» Stored data:
——

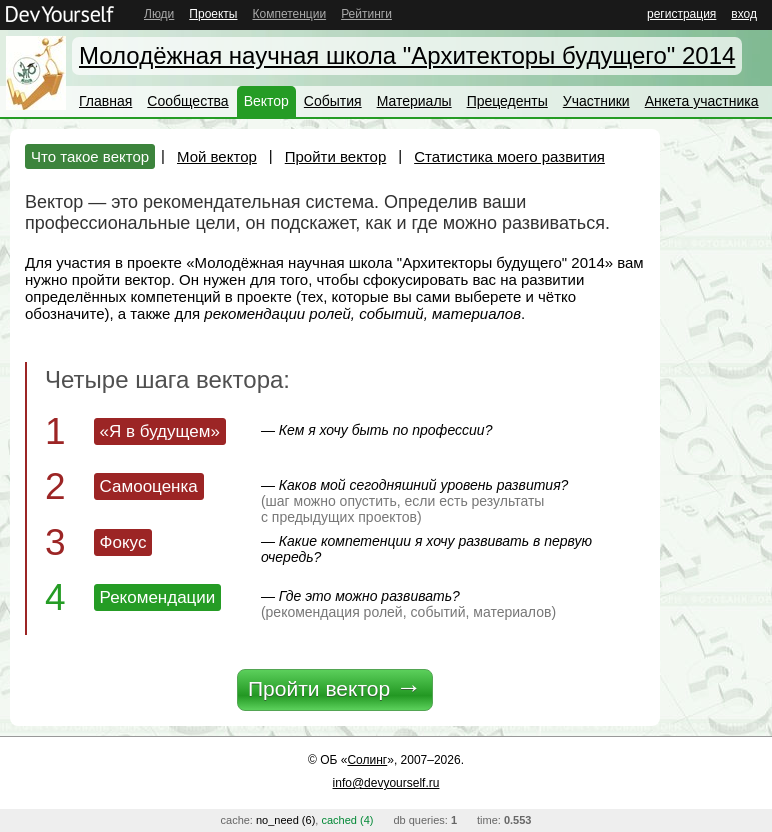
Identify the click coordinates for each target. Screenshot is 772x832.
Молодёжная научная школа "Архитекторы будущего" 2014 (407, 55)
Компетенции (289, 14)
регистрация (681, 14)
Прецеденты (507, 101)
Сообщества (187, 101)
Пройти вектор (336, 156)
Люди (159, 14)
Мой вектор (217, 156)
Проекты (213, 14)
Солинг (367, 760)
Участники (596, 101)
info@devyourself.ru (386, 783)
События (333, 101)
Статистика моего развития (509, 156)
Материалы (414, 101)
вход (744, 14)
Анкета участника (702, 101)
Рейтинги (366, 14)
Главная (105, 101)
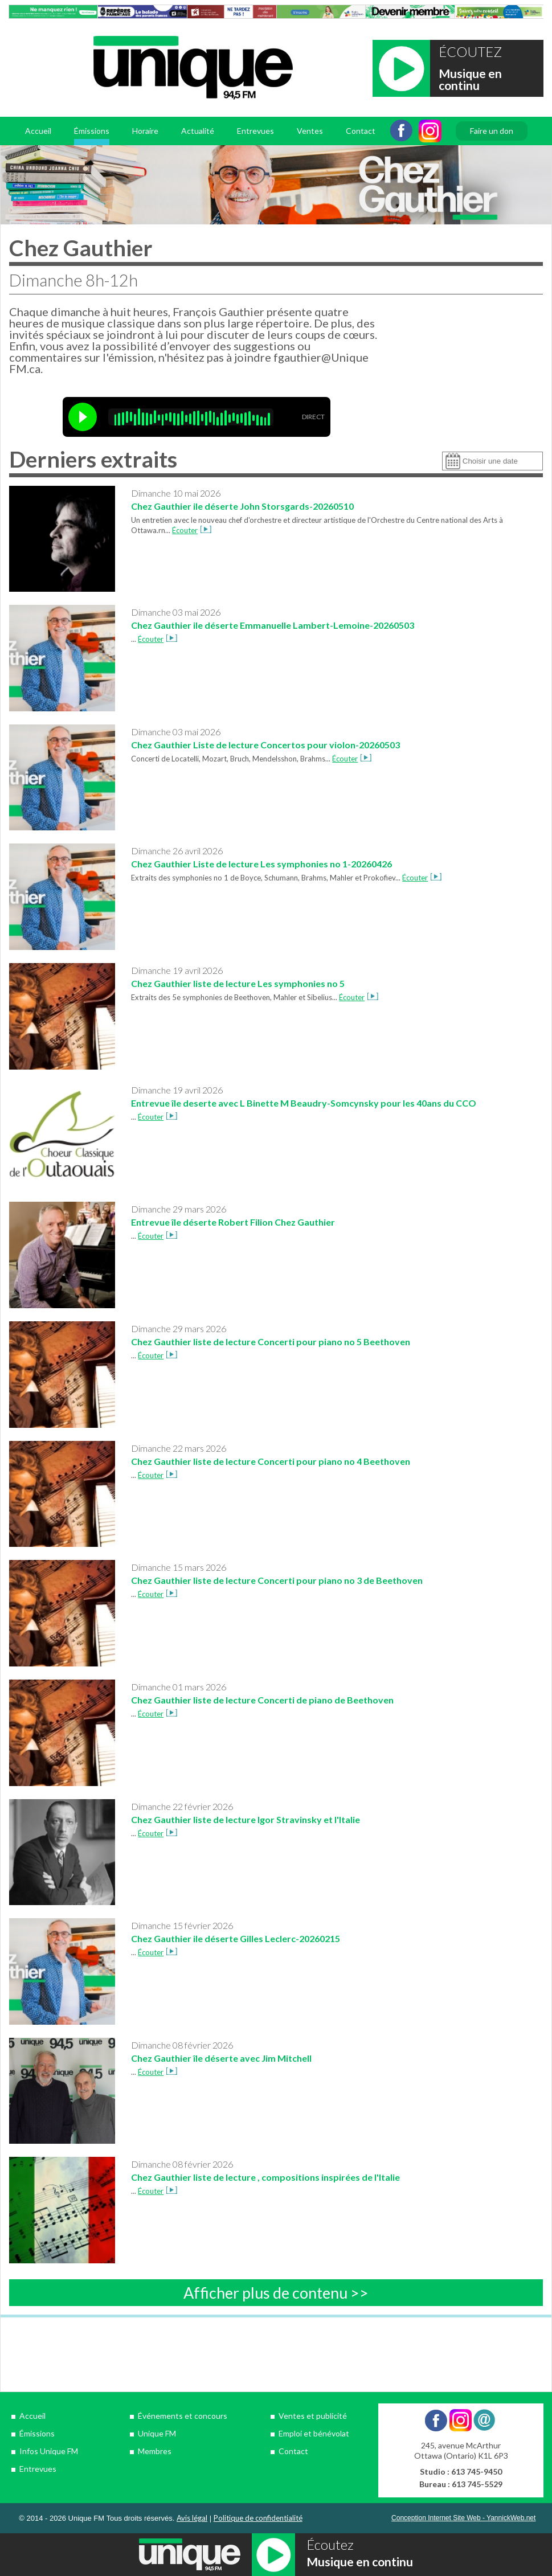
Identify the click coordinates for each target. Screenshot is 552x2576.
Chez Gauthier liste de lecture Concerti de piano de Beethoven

——

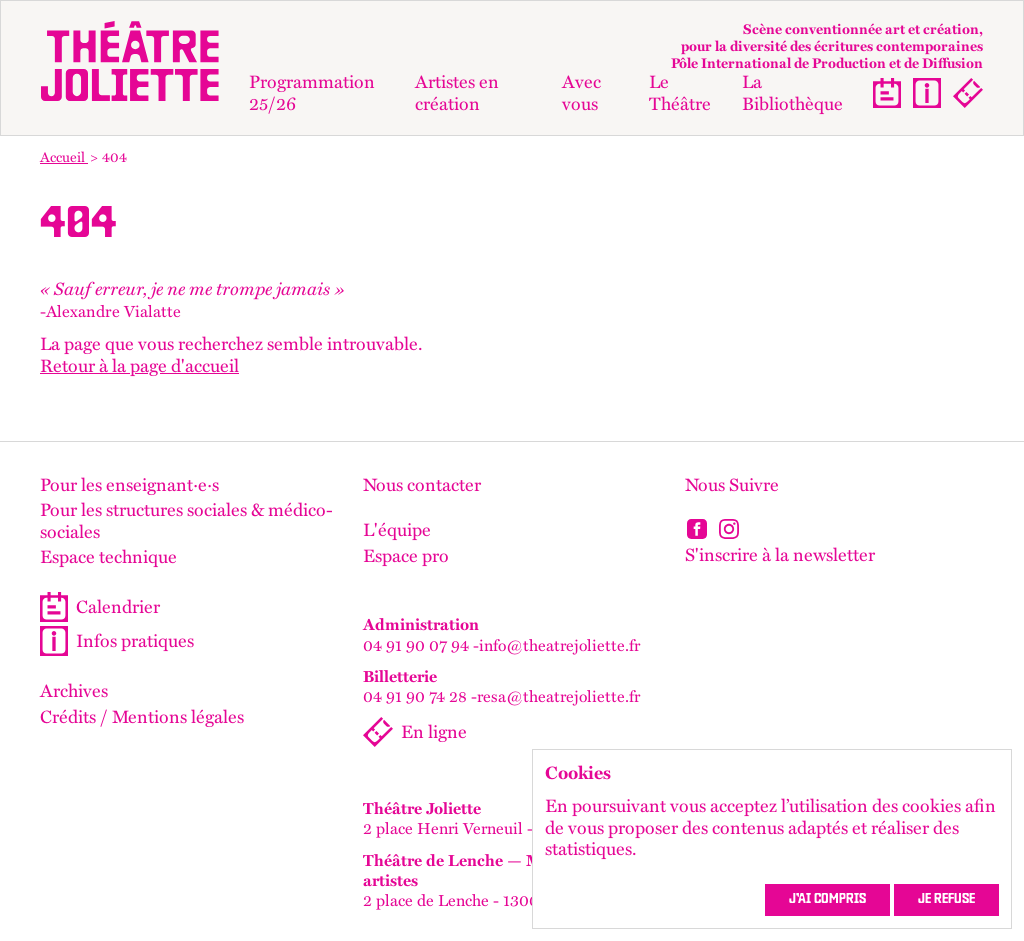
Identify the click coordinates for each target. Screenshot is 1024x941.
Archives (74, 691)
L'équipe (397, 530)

——

» Brief: Retype the part of the material that opens with the line containing "Участники (596, 101)" and closes with the line containing "Главная (105, 101)", keeping both of those lines and reproducing each one without change.

» Full answer:
Участники (596, 101)
info@devyourself.ru (386, 783)
События (333, 101)
Статистика моего развития (509, 156)
Материалы (414, 101)
вход (744, 14)
Анкета участника (702, 101)
Рейтинги (366, 14)
Главная (105, 101)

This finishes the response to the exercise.